Available records
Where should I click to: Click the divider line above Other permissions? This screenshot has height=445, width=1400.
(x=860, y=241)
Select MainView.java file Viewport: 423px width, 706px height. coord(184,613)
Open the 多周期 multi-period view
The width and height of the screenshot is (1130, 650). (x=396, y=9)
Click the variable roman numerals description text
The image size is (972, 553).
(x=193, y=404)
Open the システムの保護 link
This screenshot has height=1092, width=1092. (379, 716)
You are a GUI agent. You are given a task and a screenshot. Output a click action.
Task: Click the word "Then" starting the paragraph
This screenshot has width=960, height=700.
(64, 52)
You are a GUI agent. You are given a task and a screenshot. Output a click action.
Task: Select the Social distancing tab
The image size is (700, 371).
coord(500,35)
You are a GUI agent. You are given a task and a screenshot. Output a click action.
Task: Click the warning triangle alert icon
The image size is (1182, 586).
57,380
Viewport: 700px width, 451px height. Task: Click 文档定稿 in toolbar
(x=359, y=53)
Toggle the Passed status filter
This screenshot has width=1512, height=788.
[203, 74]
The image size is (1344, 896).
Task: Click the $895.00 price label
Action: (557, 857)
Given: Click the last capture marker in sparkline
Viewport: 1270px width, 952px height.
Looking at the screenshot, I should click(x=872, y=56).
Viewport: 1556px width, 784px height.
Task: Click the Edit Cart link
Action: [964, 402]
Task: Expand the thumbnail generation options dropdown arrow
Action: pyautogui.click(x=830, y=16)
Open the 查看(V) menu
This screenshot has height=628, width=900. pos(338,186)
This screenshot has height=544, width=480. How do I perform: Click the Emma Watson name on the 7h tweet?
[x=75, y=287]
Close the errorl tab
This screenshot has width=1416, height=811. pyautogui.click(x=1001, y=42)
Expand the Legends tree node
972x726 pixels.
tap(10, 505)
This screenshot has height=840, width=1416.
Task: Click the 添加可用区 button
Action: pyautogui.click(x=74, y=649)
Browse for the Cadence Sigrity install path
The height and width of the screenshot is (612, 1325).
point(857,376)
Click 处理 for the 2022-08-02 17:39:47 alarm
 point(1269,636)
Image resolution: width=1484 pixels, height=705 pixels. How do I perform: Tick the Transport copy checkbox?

Task directions
Give the listing again. Leave every word as it stands.

Problem solution
Where should I click to: Click the divider line above Other permissions? This screenshot has height=445, width=1400.
(x=860, y=241)
Select MainView.java file Viewport: 423px width, 706px height. coord(184,613)
Open the 多周期 multi-period view
The width and height of the screenshot is (1130, 650). (x=396, y=9)
Click the variable roman numerals description text
The image size is (972, 553).
(x=193, y=404)
Open the システムの保護 link
This screenshot has height=1092, width=1092. (379, 716)
You are a GUI agent. You are given a task and a screenshot. Output a click action.
Task: Click the word "Then" starting the paragraph
This screenshot has width=960, height=700.
(64, 52)
You are a GUI agent. You are given a task and a screenshot. Output a click action.
Task: Select the Social distancing tab
The image size is (700, 371).
coord(500,35)
You are a GUI agent. You are given a task and a screenshot. Output a click action.
Task: Click the warning triangle alert icon
The image size is (1182, 586).
57,380
Viewport: 700px width, 451px height. Task: Click 文档定稿 in toolbar
(x=359, y=53)
Toggle the Passed status filter
This screenshot has width=1512, height=788.
[203, 74]
The image size is (1344, 896).
Task: Click the $895.00 price label
Action: (557, 857)
Given: Click the last capture marker in sparkline
Viewport: 1270px width, 952px height.
Looking at the screenshot, I should click(x=872, y=56).
Viewport: 1556px width, 784px height.
Task: Click the Edit Cart link
Action: [964, 402]
Task: Expand the thumbnail generation options dropdown arrow
Action: pyautogui.click(x=830, y=16)
Open the 查看(V) menu
This screenshot has height=628, width=900. pos(338,186)
This screenshot has height=544, width=480. How do I perform: Click the Emma Watson name on the 7h tweet?
[x=75, y=287]
Close the errorl tab
This screenshot has width=1416, height=811. pyautogui.click(x=1001, y=42)
Expand the Legends tree node
972x726 pixels.
tap(10, 505)
This screenshot has height=840, width=1416.
Task: Click the 添加可用区 button
Action: pyautogui.click(x=74, y=649)
Browse for the Cadence Sigrity install path
The height and width of the screenshot is (612, 1325).
point(857,376)
Click 处理 for the 2022-08-02 17:39:47 alarm
 point(1269,636)
Image resolution: width=1484 pixels, height=705 pixels. How do I perform: Tick the Transport copy checkbox?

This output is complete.